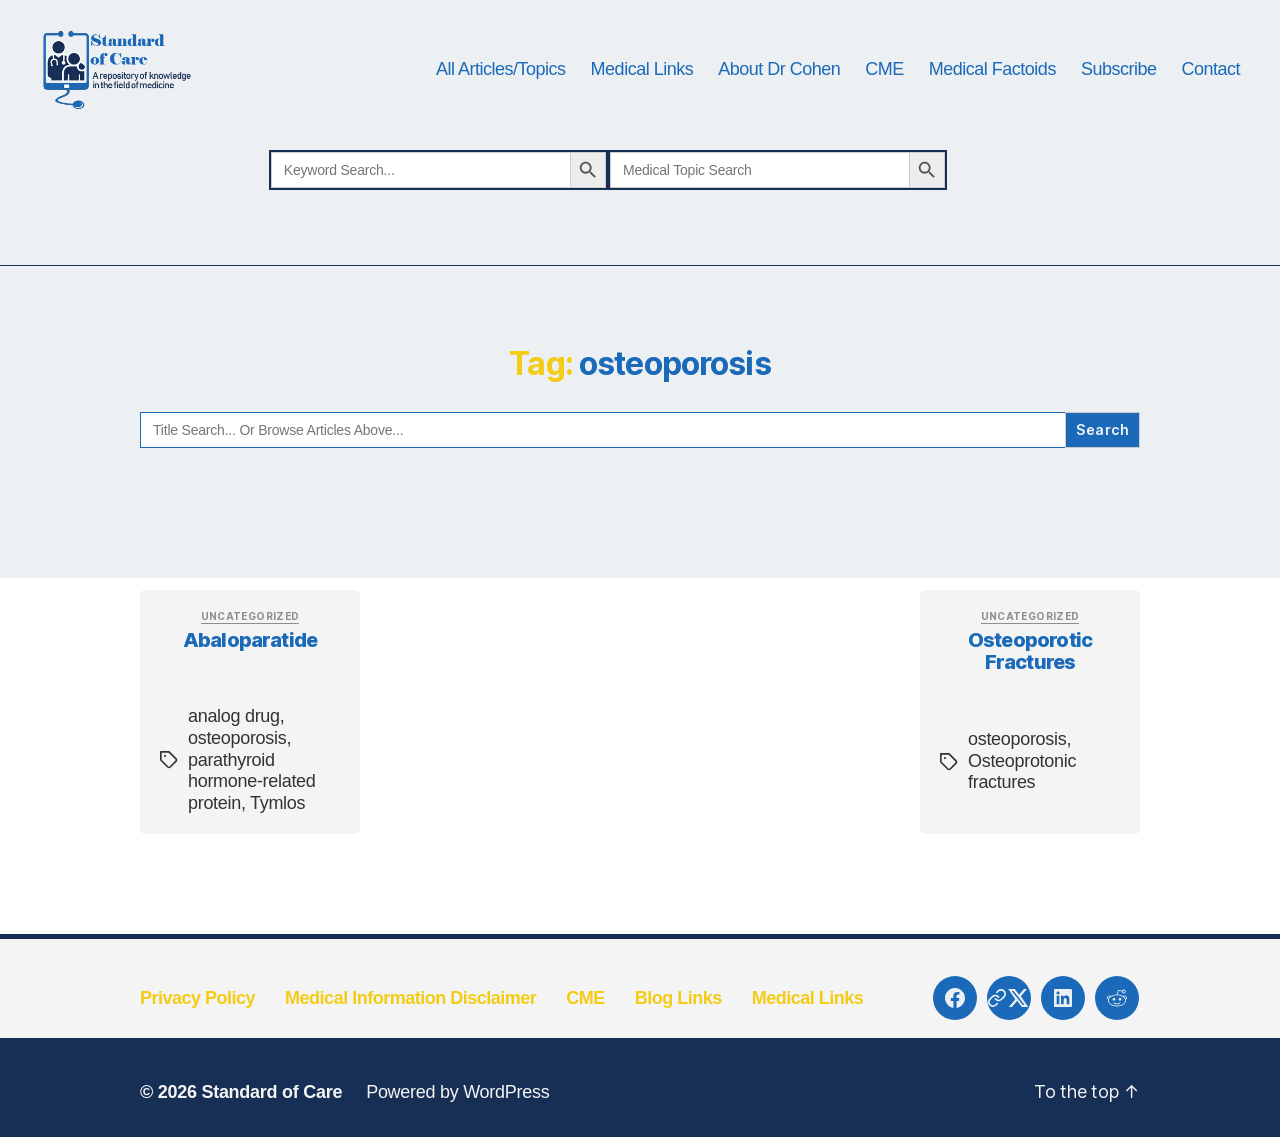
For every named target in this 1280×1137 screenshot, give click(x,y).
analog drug (234, 763)
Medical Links (642, 92)
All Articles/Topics (501, 92)
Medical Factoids (992, 92)
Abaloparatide (250, 686)
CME (884, 92)
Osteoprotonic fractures (1022, 819)
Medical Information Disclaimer (410, 1045)
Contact (1210, 92)
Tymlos (277, 850)
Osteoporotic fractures (1030, 697)
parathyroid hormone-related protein (252, 827)
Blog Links (678, 1045)
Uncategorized (250, 663)
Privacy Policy (197, 1045)
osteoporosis (237, 785)
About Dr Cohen (779, 92)
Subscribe (1119, 92)
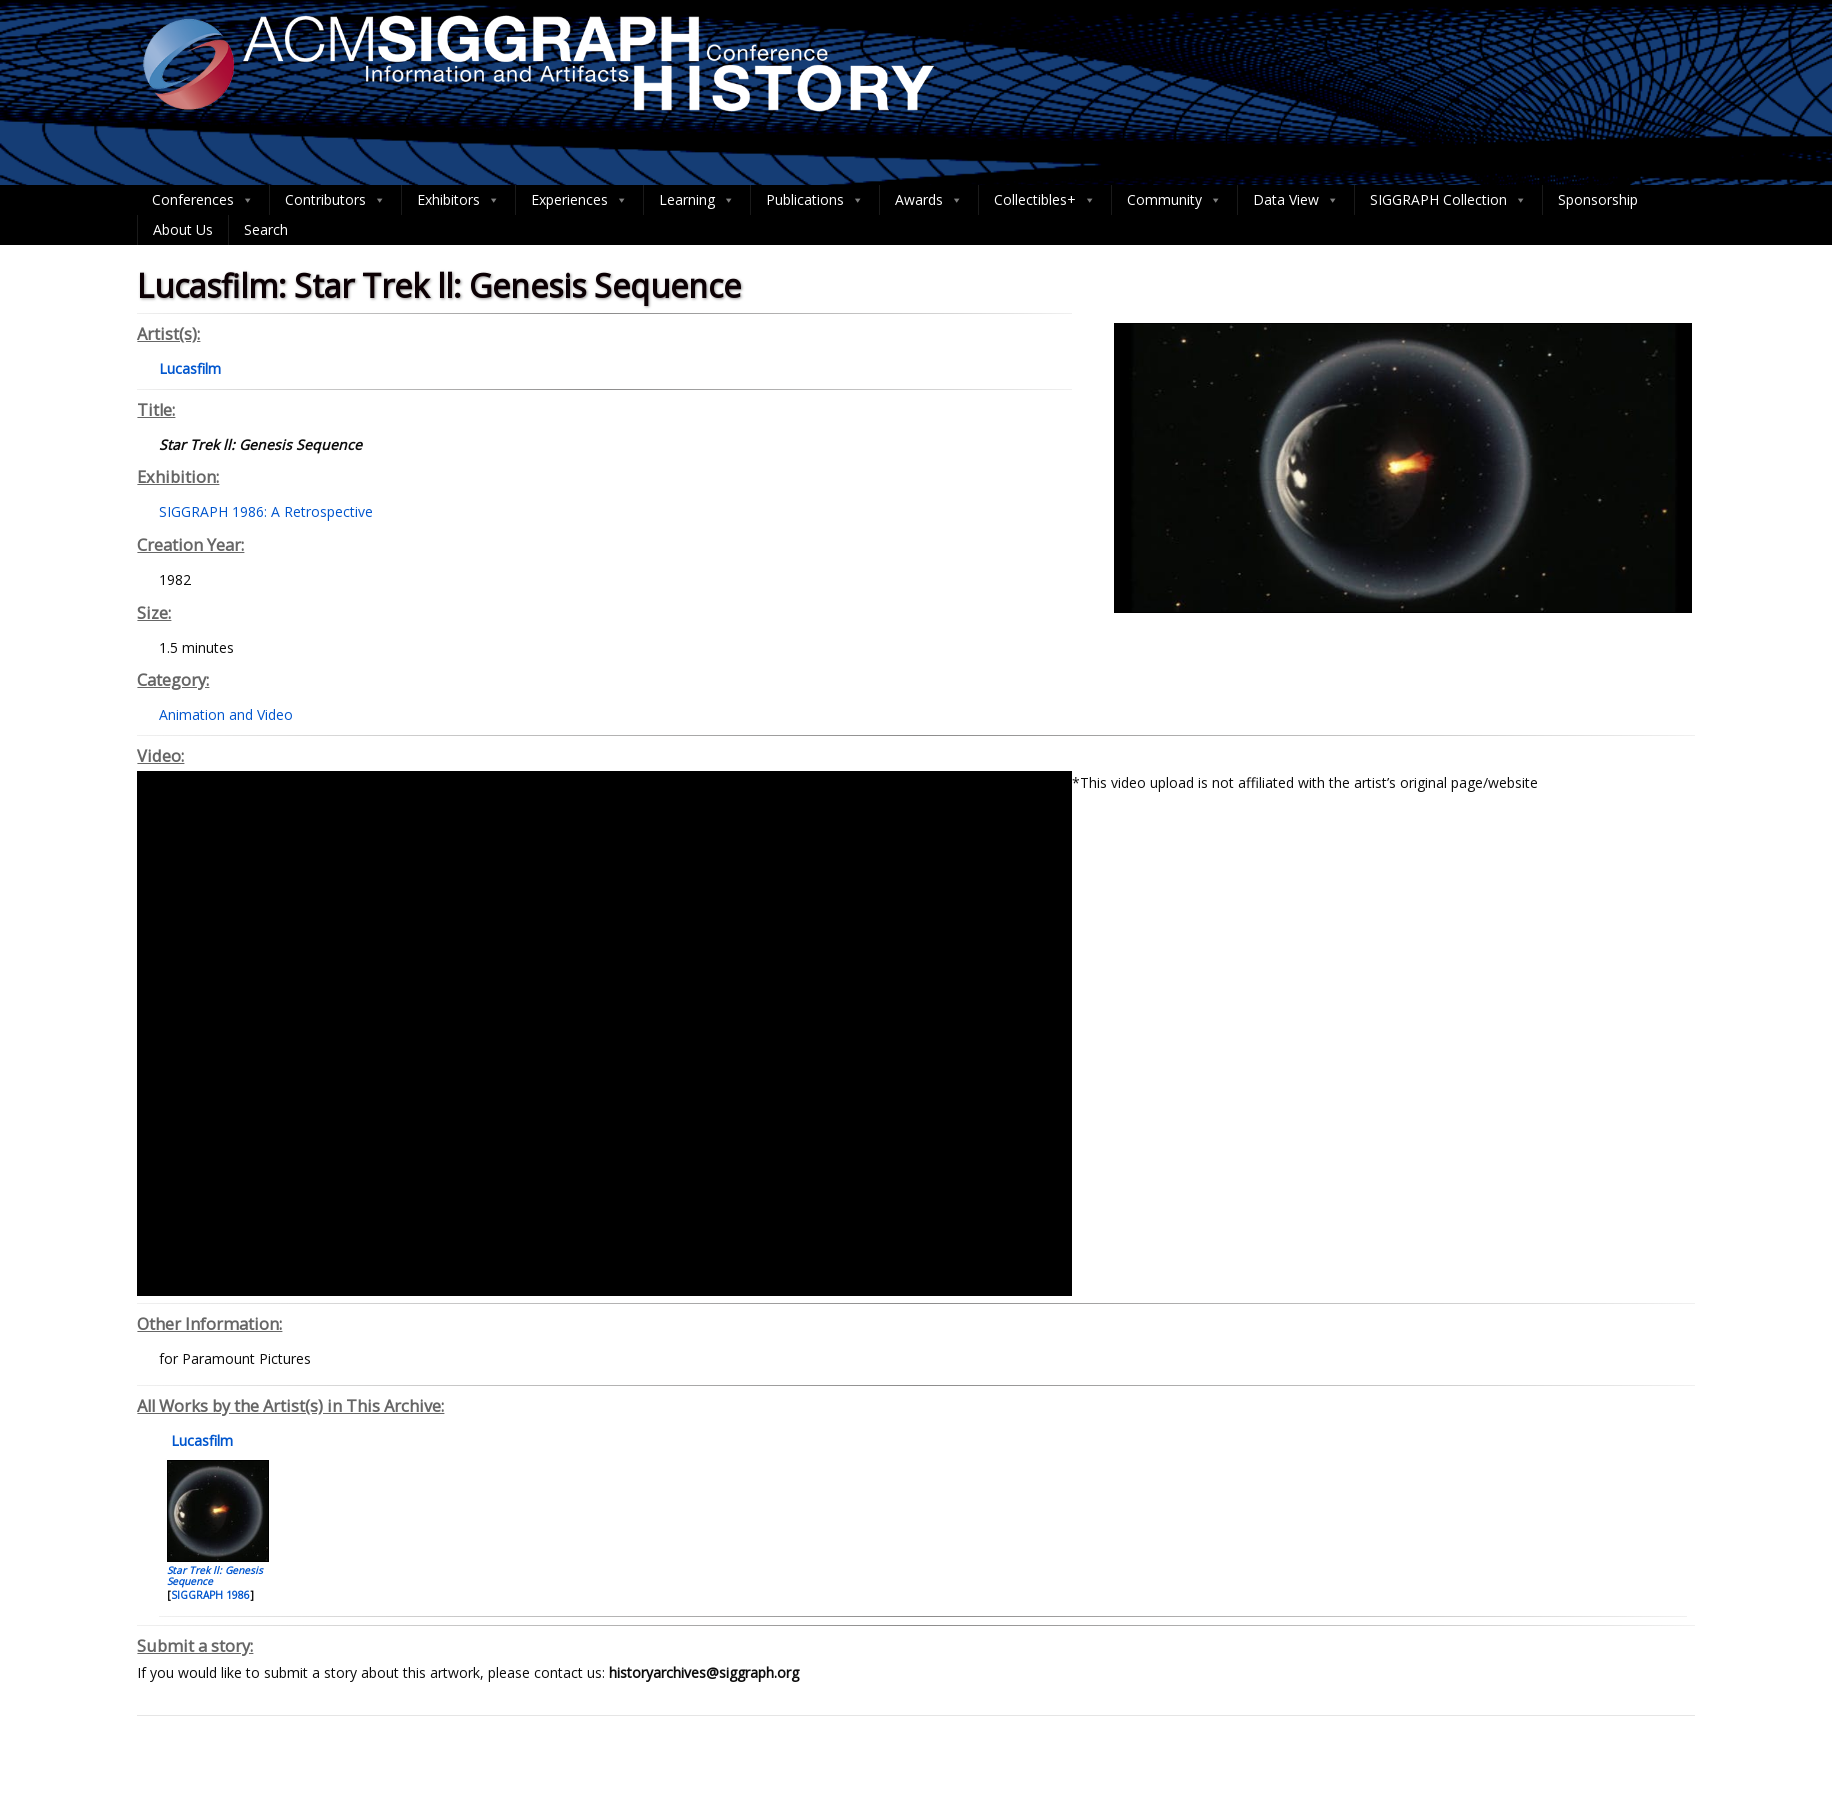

○ ○ ○ ○ ○

YOUR GOAL —
Print all the records again exactly; do not include any picture.

RESPONSE —
For every named target in this 1280×1137 screenshot, give click(x,y).
analog drug (234, 763)
Medical Links (642, 92)
All Articles/Topics (501, 92)
Medical Factoids (992, 92)
Abaloparatide (250, 686)
CME (884, 92)
Osteoprotonic fractures (1022, 819)
Medical Information Disclaimer (410, 1045)
Contact (1210, 92)
Tymlos (277, 850)
Osteoporotic fractures (1030, 697)
parathyroid hormone-related protein (252, 827)
Blog Links (678, 1045)
Uncategorized (250, 663)
Privacy Policy (197, 1045)
osteoporosis (237, 785)
About Dr Cohen (779, 92)
Subscribe (1119, 92)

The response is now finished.